Source data:
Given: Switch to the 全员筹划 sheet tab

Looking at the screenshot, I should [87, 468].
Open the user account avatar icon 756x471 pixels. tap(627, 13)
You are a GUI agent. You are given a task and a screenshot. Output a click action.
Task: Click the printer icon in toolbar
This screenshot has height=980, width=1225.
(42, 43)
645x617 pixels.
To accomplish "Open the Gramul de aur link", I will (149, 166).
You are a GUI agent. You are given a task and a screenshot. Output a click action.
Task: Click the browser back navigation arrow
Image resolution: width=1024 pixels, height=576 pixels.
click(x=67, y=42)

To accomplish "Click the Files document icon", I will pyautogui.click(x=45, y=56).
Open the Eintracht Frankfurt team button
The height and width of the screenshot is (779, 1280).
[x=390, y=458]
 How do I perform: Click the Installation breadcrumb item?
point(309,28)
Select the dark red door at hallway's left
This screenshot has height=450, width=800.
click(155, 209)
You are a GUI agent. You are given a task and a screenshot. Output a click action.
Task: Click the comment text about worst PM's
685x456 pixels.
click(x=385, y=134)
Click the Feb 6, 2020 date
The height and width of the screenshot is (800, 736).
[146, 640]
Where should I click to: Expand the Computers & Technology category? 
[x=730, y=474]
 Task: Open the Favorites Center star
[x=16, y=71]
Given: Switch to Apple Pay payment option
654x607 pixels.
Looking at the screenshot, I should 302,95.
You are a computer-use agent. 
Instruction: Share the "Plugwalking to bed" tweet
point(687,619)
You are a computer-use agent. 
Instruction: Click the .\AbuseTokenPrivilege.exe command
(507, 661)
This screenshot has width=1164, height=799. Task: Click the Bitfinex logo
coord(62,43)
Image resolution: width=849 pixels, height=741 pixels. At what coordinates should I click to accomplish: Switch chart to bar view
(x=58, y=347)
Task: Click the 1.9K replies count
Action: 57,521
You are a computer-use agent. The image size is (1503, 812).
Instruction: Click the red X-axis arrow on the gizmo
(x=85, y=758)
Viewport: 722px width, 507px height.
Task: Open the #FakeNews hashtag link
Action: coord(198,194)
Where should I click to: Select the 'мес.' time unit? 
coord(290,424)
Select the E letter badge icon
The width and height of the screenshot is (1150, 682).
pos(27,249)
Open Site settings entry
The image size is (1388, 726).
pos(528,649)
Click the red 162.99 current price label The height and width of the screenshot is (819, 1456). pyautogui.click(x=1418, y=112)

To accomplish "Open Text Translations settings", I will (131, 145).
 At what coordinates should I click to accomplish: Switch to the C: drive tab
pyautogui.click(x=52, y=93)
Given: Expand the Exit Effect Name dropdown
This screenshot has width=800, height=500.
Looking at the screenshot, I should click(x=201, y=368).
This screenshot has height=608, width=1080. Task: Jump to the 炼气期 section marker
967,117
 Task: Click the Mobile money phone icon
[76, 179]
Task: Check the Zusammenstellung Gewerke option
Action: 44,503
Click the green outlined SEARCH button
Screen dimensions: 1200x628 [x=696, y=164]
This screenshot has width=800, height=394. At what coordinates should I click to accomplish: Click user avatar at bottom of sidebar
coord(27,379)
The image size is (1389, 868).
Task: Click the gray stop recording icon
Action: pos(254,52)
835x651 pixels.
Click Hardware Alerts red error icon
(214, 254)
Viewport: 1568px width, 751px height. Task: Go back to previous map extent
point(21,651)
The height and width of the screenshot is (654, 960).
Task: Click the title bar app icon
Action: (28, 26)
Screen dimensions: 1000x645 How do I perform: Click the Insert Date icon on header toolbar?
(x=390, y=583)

- _WHAT YOU ARE ASKED TO DO_: In your reply, restate every entry exactly.

- _SOLUTION BELOW_:
Given: Switch to the 全员筹划 sheet tab

Looking at the screenshot, I should [87, 468].
Open the user account avatar icon 756x471 pixels. tap(627, 13)
You are a GUI agent. You are given a task and a screenshot. Output a click action.
Task: Click the printer icon in toolbar
This screenshot has height=980, width=1225.
(42, 43)
645x617 pixels.
To accomplish "Open the Gramul de aur link", I will (149, 166).
You are a GUI agent. You are given a task and a screenshot. Output a click action.
Task: Click the browser back navigation arrow
Image resolution: width=1024 pixels, height=576 pixels.
click(x=67, y=42)

To accomplish "Click the Files document icon", I will pyautogui.click(x=45, y=56).
Open the Eintracht Frankfurt team button
The height and width of the screenshot is (779, 1280).
[x=390, y=458]
 How do I perform: Click the Installation breadcrumb item?
point(309,28)
Select the dark red door at hallway's left
This screenshot has height=450, width=800.
click(155, 209)
You are a GUI agent. You are given a task and a screenshot. Output a click action.
Task: Click the comment text about worst PM's
685x456 pixels.
click(x=385, y=134)
Click the Feb 6, 2020 date
The height and width of the screenshot is (800, 736).
[146, 640]
Where should I click to: Expand the Computers & Technology category? 
[x=730, y=474]
 Task: Open the Favorites Center star
[x=16, y=71]
Given: Switch to Apple Pay payment option
654x607 pixels.
Looking at the screenshot, I should 302,95.
You are a computer-use agent. 
Instruction: Share the "Plugwalking to bed" tweet
point(687,619)
You are a computer-use agent. 
Instruction: Click the .\AbuseTokenPrivilege.exe command
(507, 661)
This screenshot has width=1164, height=799. Task: Click the Bitfinex logo
coord(62,43)
Image resolution: width=849 pixels, height=741 pixels. At what coordinates should I click to accomplish: Switch chart to bar view
(x=58, y=347)
Task: Click the 1.9K replies count
Action: 57,521
You are a computer-use agent. The image size is (1503, 812).
Instruction: Click the red X-axis arrow on the gizmo
(x=85, y=758)
Viewport: 722px width, 507px height.
Task: Open the #FakeNews hashtag link
Action: coord(198,194)
Where should I click to: Select the 'мес.' time unit? 
coord(290,424)
Select the E letter badge icon
The width and height of the screenshot is (1150, 682).
pos(27,249)
Open Site settings entry
The image size is (1388, 726).
pos(528,649)
Click the red 162.99 current price label The height and width of the screenshot is (819, 1456). pyautogui.click(x=1418, y=112)

To accomplish "Open Text Translations settings", I will (131, 145).
 At what coordinates should I click to accomplish: Switch to the C: drive tab
pyautogui.click(x=52, y=93)
Given: Expand the Exit Effect Name dropdown
This screenshot has width=800, height=500.
Looking at the screenshot, I should click(x=201, y=368).
This screenshot has height=608, width=1080. Task: Jump to the 炼气期 section marker
967,117
 Task: Click the Mobile money phone icon
[76, 179]
Task: Check the Zusammenstellung Gewerke option
Action: 44,503
Click the green outlined SEARCH button
Screen dimensions: 1200x628 [x=696, y=164]
This screenshot has width=800, height=394. At what coordinates should I click to accomplish: Click user avatar at bottom of sidebar
coord(27,379)
The image size is (1389, 868).
Task: Click the gray stop recording icon
Action: pos(254,52)
835x651 pixels.
Click Hardware Alerts red error icon
(214, 254)
Viewport: 1568px width, 751px height. Task: Go back to previous map extent
point(21,651)
The height and width of the screenshot is (654, 960).
Task: Click the title bar app icon
Action: (28, 26)
Screen dimensions: 1000x645 How do I perform: Click the Insert Date icon on header toolbar?
(x=390, y=583)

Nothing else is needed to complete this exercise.